Selma and Environmental Justice
Fifty years after Selma, it’s worth remembering that the continued exploitation of poor blacks by whites also includes their environmental exploitation, as (largely) white-owned companies use their neighborhoods for toxic dumping grounds and to site the most hazardous and polluting factories.
The South has long been a region where fossil fuel industries have pretty much had their way with mostly poor, black, brown, and Native American communities, mainly due to lax regulations and poor environmental and civil rights law enforcement. Just this week in Alabama, the environmental group Greater Birmingham Alliance to Stop Pollution (GASP) filed a civil rights complaint against the Jefferson County Department of Health for allowing Walter Coke, Inc. to continue emitting air pollutants over predominantly black communities (Grist wrote about this last April). A University of Alabama at Birmingham study found a correlation between low birth weight and household proximity to coke plants in Birmingham. It’s the second civil rights complaint GASP has filed on this matter in as many months.

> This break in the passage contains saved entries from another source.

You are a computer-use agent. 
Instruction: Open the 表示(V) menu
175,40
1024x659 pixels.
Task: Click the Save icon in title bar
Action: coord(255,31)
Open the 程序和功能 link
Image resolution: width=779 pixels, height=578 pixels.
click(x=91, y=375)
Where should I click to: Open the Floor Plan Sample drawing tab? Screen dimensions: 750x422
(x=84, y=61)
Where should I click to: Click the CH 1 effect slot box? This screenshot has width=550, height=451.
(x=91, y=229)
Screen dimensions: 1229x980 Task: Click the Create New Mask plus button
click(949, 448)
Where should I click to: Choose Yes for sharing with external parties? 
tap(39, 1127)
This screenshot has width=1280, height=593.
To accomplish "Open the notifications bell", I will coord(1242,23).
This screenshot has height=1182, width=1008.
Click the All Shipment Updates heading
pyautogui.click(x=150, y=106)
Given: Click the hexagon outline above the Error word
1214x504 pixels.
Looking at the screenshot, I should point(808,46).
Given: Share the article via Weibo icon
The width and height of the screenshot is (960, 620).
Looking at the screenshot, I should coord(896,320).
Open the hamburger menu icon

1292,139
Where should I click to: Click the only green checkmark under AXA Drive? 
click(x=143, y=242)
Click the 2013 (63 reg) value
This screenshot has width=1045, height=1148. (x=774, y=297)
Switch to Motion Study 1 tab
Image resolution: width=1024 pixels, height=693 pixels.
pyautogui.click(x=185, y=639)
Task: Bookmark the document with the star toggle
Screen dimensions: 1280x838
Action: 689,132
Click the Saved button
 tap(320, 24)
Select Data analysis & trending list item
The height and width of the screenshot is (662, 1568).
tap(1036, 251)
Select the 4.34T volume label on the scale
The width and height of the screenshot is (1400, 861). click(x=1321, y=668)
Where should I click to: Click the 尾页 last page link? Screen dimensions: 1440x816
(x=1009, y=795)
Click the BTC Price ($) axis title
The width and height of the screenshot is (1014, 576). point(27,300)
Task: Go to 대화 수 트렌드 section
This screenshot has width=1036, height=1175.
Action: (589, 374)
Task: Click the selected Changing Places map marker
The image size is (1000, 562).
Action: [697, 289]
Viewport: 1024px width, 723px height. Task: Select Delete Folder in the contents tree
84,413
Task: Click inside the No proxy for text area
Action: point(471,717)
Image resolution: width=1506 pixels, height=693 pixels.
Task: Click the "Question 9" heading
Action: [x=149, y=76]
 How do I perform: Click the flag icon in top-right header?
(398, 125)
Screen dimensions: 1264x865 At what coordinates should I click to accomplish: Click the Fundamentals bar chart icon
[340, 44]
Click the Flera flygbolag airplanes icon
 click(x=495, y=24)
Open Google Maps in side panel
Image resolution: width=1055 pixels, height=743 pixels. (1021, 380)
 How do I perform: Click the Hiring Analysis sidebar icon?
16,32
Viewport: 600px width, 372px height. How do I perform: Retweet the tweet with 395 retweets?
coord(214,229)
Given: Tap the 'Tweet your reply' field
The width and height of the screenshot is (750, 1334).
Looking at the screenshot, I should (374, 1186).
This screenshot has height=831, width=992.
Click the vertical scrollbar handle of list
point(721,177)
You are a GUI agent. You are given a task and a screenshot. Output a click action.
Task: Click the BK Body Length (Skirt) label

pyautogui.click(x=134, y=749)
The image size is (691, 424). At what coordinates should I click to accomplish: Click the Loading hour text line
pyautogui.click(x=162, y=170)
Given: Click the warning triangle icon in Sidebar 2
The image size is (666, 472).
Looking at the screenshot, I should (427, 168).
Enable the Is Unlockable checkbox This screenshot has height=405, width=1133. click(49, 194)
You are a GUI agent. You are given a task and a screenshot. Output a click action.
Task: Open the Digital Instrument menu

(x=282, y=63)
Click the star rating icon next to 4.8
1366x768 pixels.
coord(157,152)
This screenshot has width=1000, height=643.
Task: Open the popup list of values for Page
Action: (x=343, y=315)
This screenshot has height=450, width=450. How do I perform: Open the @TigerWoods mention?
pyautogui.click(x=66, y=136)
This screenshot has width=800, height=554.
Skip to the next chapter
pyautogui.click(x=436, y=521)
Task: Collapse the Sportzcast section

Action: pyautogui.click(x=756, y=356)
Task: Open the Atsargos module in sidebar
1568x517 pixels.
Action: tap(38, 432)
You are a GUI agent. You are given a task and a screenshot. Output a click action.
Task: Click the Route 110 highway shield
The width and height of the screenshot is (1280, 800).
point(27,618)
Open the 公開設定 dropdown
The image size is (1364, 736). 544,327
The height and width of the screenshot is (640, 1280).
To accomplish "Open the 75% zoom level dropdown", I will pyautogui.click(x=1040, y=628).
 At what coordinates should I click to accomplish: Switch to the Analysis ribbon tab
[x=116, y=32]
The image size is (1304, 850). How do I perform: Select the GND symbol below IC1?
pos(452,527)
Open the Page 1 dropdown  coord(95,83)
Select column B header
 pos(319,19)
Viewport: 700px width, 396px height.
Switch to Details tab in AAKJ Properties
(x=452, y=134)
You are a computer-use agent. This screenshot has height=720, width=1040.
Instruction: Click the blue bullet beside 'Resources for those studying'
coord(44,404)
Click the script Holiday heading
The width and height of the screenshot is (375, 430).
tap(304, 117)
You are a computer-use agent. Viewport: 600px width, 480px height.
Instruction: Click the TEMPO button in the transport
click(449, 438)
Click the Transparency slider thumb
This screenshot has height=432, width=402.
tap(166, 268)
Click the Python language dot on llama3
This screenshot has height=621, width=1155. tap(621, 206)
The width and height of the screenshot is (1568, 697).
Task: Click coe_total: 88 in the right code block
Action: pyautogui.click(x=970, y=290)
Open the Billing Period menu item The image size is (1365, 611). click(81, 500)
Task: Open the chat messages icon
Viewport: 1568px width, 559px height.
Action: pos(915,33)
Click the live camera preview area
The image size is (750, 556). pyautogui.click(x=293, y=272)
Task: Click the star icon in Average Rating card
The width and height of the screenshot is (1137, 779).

“North Birmingham has historically served as a dumping ground for polluting facilities,” said long-time environmental justice scholar and activist Robert Bullard, who’s helping lead environmental justice activities in Selma. “The neighborhood was an environmental ‘sacrifice zone’ when I did my student teaching at a high school in the area way back in 1968.”
The latest concern, and one of the largest, for environmental justice activists in the South is a gigantic “clean coal” facility under construction in Kemper County, Miss. As Grist writer Sara Bernard recently reported, the operation is already taking an economic toll on the surrounding communities and provides no guarantees that it won’t add to pollution already saturating the state’s land, air, and water.
That plant is owned and operated by Mississippi Power, a subsidiary of Southern Company, which owns numerous dirty coal plants around the South, and has funded the work of recently discredited climate denier Wei-Hock Soon. Just so happens that Southern Co. is also a sponsor of the Selma 50th anniversary event this weekend. (Mississippi Power is not a sponsor, but two of Southern’s other subsidiaries, Georgia Power and Alabama Power, are sponsors.)
One would hope that sponsoring civil rights commemorations wouldn’t get these companies off the hook for hurting black people in the present. Of course, the executives of these companies almost certainly also support politicians who want to roll back black voting rights.